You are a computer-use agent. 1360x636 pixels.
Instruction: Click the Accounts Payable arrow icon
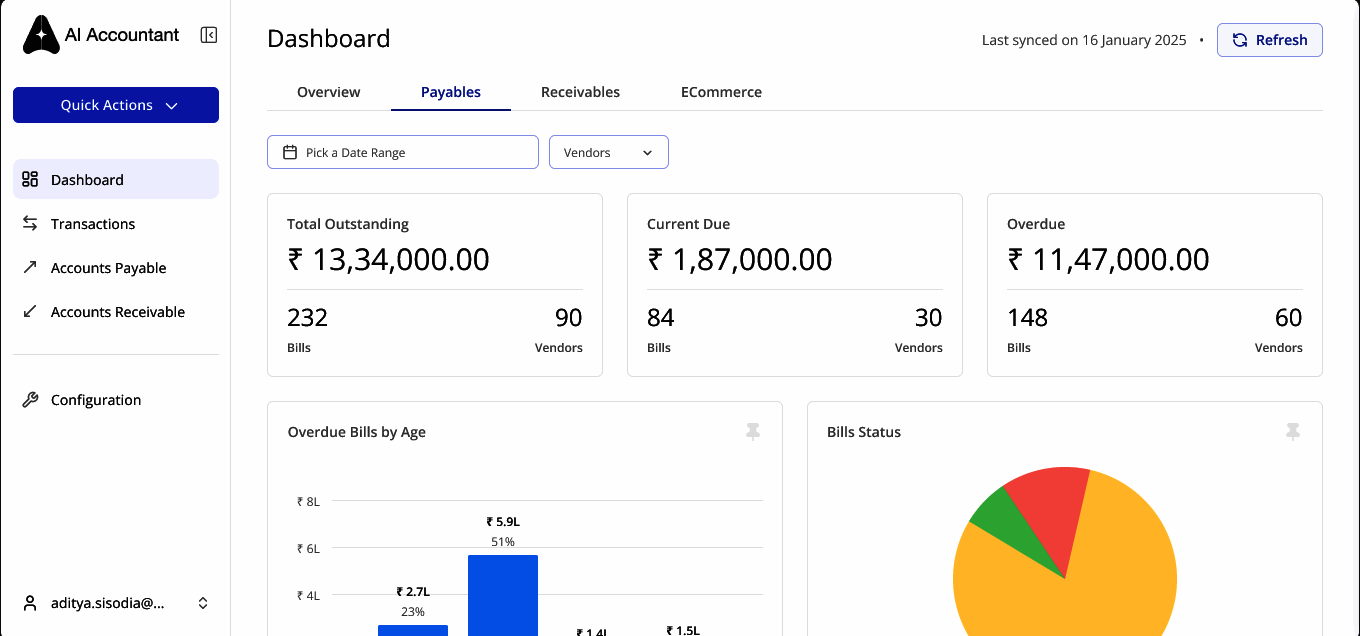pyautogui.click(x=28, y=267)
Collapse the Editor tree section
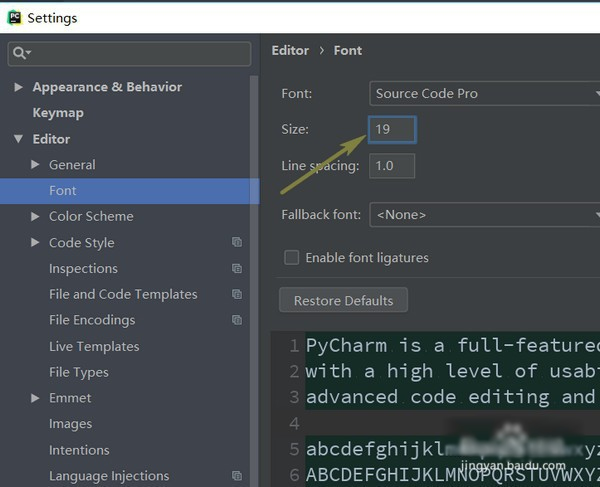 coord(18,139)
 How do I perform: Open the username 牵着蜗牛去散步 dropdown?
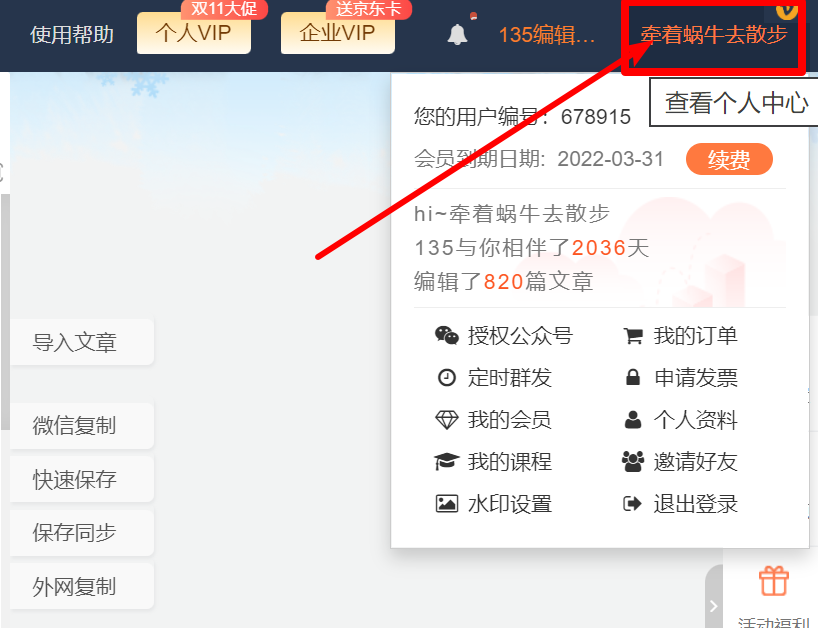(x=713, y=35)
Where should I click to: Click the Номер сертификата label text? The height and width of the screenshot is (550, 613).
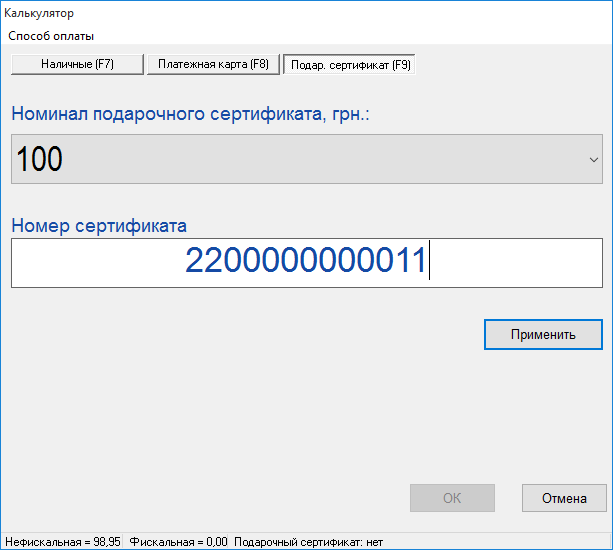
§ §
* INSTRUCTIONS FOR THE TASK: Give back the data exactly. Pictures stay out.

* PROBLEM SOLUTION:
You are a computer-use agent. 1360x636 pixels.
Instruction: Click the Accounts Payable arrow icon
pyautogui.click(x=28, y=267)
Collapse the Editor tree section
 coord(18,139)
 How do I perform: Open the username 牵着蜗牛去散步 dropdown?
(x=713, y=35)
Where should I click to: Click the Номер сертификата label text? The height and width of the screenshot is (550, 613).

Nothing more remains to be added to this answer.